**Passage provided**.
[Start of Attachment]

I discovered this Etsy store when looking for Rifle paper print masks, and I have now ordered dozens of these name banners as gifts. In our house, we decorated the names with gemstones and puffy paint and pinned them to each child’s door. They’re such simple banners, but because of their great typography and charming colors, they’re an easy and affordable piece to feature on a wall or above a bed. Every child in the world wants their name in big letters in every possible location in their room, and I’ve also ordered them with funny messages for holidays and parties.
I’ve been enchanted by mobiles since I spent a summer guarding a Calder sculpture at the Peggy Guggenheim in Venice. Mobiles are dynamic and ever-changing, and they engage three-dimensional space in a way that delights and mystifies children. Our kids’ rooms’ walls are covered with years of artwork, from fingerpaints to collages to pencil drawings, not leaving much space for anything else. Mobiles are a way to use the ceiling to display artwork, and I love this Calder-inspired one for its fun colors and childlike shapes.
I spent a long time looking for a solid-wood shelf that was low enough for a toddler to access before I came across this great line of Montessori furniture. School furniture is incredibly tough, scaled to the right size, and generally really affordable. Plus, it comes in a lightly finished maple plywood that goes well with furniture from Ikea and other light-wood Scandinavian pieces. We filled this with soft felt bins for Legos, bristle blocks, and play food.

[End of Attachment]

**Data listing**.
[Start of Attachment]

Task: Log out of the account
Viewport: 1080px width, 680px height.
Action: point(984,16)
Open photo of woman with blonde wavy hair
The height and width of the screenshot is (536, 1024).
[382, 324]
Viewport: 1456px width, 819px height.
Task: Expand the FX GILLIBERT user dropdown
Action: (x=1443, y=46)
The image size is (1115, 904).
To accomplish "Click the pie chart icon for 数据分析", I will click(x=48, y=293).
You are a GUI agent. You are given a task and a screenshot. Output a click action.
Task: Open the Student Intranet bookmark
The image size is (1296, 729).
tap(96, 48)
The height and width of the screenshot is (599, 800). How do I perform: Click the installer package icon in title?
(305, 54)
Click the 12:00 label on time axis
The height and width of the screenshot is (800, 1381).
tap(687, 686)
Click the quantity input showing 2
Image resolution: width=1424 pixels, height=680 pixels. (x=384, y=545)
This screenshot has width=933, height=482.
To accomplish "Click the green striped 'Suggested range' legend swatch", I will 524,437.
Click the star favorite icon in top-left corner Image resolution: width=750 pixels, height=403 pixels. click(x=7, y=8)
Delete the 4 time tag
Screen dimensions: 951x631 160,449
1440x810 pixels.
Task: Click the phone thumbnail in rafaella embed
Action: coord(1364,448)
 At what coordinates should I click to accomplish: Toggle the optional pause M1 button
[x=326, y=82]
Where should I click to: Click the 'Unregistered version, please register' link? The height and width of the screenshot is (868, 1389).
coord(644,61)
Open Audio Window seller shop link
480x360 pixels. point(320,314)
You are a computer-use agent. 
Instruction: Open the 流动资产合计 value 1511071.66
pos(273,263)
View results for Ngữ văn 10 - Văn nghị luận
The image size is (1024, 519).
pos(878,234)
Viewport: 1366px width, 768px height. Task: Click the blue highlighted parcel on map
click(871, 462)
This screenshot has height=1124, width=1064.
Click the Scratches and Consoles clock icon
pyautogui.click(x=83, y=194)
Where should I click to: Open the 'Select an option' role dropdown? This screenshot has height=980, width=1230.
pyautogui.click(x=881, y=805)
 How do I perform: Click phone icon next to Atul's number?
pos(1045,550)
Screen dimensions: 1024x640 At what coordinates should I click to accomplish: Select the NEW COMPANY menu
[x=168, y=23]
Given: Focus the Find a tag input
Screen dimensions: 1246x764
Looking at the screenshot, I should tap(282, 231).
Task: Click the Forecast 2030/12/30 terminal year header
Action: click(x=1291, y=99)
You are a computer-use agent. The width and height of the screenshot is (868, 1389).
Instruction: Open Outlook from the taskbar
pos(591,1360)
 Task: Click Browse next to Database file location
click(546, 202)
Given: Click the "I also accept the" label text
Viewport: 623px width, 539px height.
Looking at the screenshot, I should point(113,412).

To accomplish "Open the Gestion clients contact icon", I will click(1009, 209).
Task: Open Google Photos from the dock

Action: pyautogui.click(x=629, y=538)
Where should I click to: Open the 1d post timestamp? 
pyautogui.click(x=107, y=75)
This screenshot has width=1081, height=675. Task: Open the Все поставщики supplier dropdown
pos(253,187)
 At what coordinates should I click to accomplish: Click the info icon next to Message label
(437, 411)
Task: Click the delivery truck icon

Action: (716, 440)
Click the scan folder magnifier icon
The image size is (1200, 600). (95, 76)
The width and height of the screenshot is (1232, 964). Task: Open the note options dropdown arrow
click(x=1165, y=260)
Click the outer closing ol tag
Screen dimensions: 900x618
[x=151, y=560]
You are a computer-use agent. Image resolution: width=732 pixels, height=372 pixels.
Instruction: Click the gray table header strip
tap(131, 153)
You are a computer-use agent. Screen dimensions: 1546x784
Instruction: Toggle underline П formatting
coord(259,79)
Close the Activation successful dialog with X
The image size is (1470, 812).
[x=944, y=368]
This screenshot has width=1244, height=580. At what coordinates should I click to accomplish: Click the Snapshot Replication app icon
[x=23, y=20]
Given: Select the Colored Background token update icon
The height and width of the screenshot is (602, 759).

[End of Attachment]

**Exercise instructions**.
**A)** In the passage on children's room decor, where did the writer spend a summer guarding a Calder sculpture?
**B)** Pick up the passage on children's room decor after its final sentence and carry it forward.

**Results in order**.
**A)** At the Peggy Guggenheim in Venice.

**B)**
There are a lot of fun message boards out in the world, but what I love about this one is that it’s a magnet board and a double-sided chalkboard at the same time. It comes in classic green and black as well as bright blue, and the soft foam letters are in a great Futura/Gotham sans serif font in a wild range of colors. We keep two next to my son’s bed in a tone-on-tone blue color scheme; one board is host to an ongoing game of Snowman, and the other is for practicing times tables. Pro tip: Order the letter organization box and this fantastic soft Japanese chalk.
I’ve tried kids’ sheets from lots of stores, but the H&M sheets are my hands-down favorites. The sets are mostly below $30, all cotton, and come in great prints, like this space one lifted out of an Oliver Jeffers book or this dinosaur taxonomy print. After years of having the flat sheet kicked off to the side of the bed, I’m using H&M’s European approach of having only a fitted sheet and a duvet cover, and it’s so much simpler!
We get folders and folders of cute drawings and paintings from our kids’ schools, and for years I struggled with how to manage the papers. Framing them just isn’t practical, and with their wide range of sizes, I couldn’t always get them to fit in my fave magnetic oak hangers. Instead, I’ve been using these very basic cork strips in stacks of long rows; the artwork is neatly top aligned, creating some order out of chaos. I like to spray-paint the aluminum holders either white or a bright neon color.
I’ve tried a lot of different laundry hampers over the years — natural woven baskets, wide plastic tubs — but this has been the one that works the best. It’s rigid enough to stand up in the closet, soft enough to be easy to lug to the laundry, and it has a drawstring to keep the mess inside. This cute twill storage basket comes in a few different animal faces and coordinates with some matching small bins for socks and winter mittens.